Vitamin D status and its consequences for health in South AfricaMore about Open Access at the Crick
Authors listMary Norval Anna K Coussens Robert Wilkinson Liza Bornman Robyn M Lucas Caradee Y Wright
In this review, reports were retrieved in which vitamin D status, as assessed by serum 25-hydroxyvitamin D [25(OH)D] levels, was measured in South African population groups with varied skin colours and ethnicities. Healthy children and adults were generally vitamin D-sufficient [25(OH)D level >50 nmol/L] but the majority of those aged above 65 years were deficient. A major role for exposure to solar ultraviolet radiation (UVR) in determining 25(OH)D levels was apparent, with the dietary contribution being minor.

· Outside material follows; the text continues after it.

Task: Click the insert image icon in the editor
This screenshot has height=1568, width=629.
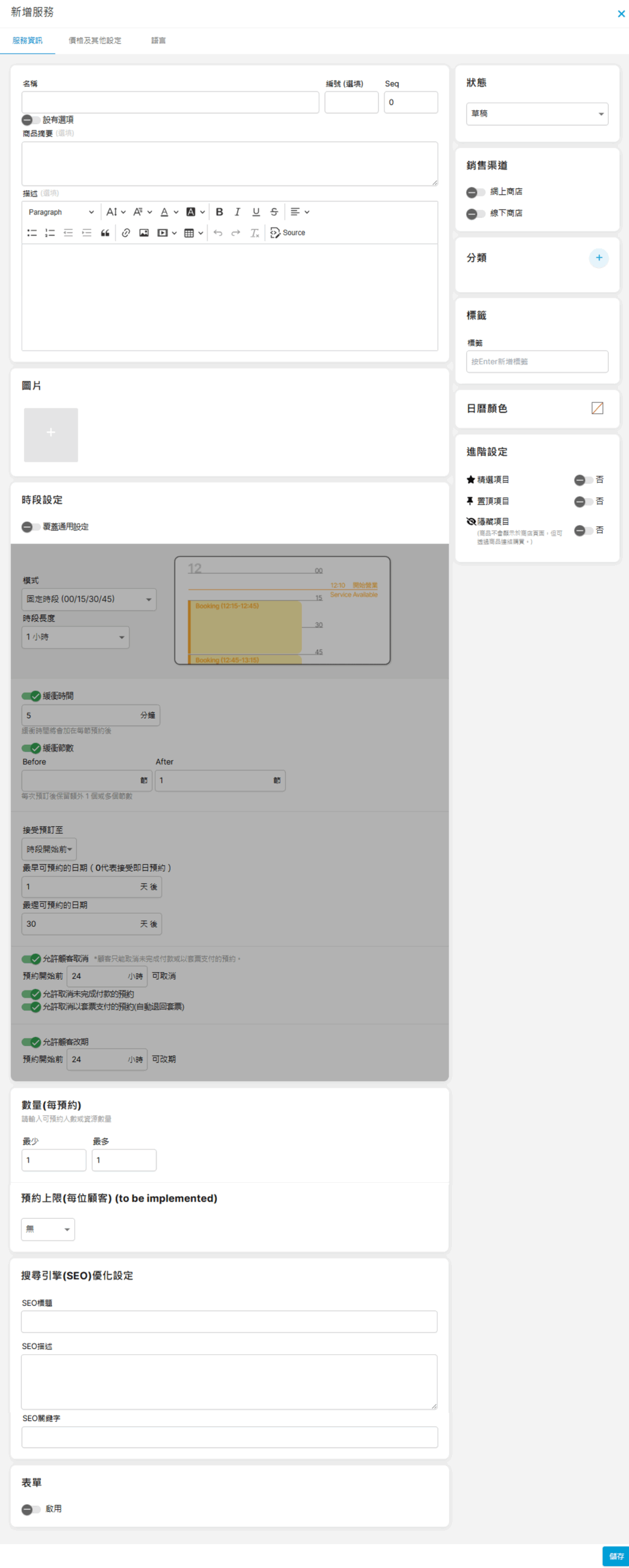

Limited data exist regarding the impact of recent changes in lifestyles on vitamin D status, such as urbanisation. With regard to disease susceptibility, 11 of 22 relevant publications indicated association between low 25(OH)D levels and disease, with deficiency most notably found in individuals with tuberculosis and HIV-1. Information on the relationship between vitamin D receptor variants and ethnicity, disease or treatment response in the South African population groups demonstrated complex interactions between genetics, epigenetics and the environment. Whether vitamin D plays an important role in protection against the range of diseases that currently constitute a large burden on the health services in South Africa requires further investigation. Only then can accurate advice be given about personal sun exposure or dietary vitamin D supplementation.